Auditory Extensions

This collection features primarily what might be called "listeners' instruments" – that is, devices that aid in the audition of music, rather than its production. Such technologies remind us that our notion of music is determined in large part by what we can hear, and ask us to imagine sonic universes of micro- and macro-scales and distant times and places — worlds of sound lying beyond the "doors of perception" we call our ears.



Musica ex machina

For as long as suitable technologies existed, human beings have been fascinated with the possibility of automating the production of musical sound. Musical automata were devised as early as the first century AD by the Greek engineer Hero of Alexandria, and the histories of music and automation have been entwined ever since. The instruments in this exhibit play upon the fascination with "machine music," whose apparent independence from human control or skill is at once a source of wonder and terror.



Technological Chimeras

In Greek mythology, the chimera was a hybrid monster: with a lion's head and body, a snake for a tail, and a goat head rising from its back, it combined elements from different animals into a new beast. The instruments in this exhibit can be thought of as "technological chimeras," in which distinct units of earlier artifacts are welded together: organ pipes with steam engines, for example, or sound with photography.
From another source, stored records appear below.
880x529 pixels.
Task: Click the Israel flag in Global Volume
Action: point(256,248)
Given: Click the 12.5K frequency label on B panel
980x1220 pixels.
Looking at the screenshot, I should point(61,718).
These devices also partake of another, more general meaning of "chimera": an impossible or illusory fantasy.




Faster, bigger, louder: the industrial revolution ushered in a new scale of life, and a new notion of progress. In the realm of musical instruments, the pursuit of the louder by means of the larger became a particular obsession, manifesting in both designs for enormous instruments and plans for coordinating ever larger collections of individuals. The "Giganticism" exhibit reflects some of the most awesome and absurd dreams of the technological imagination.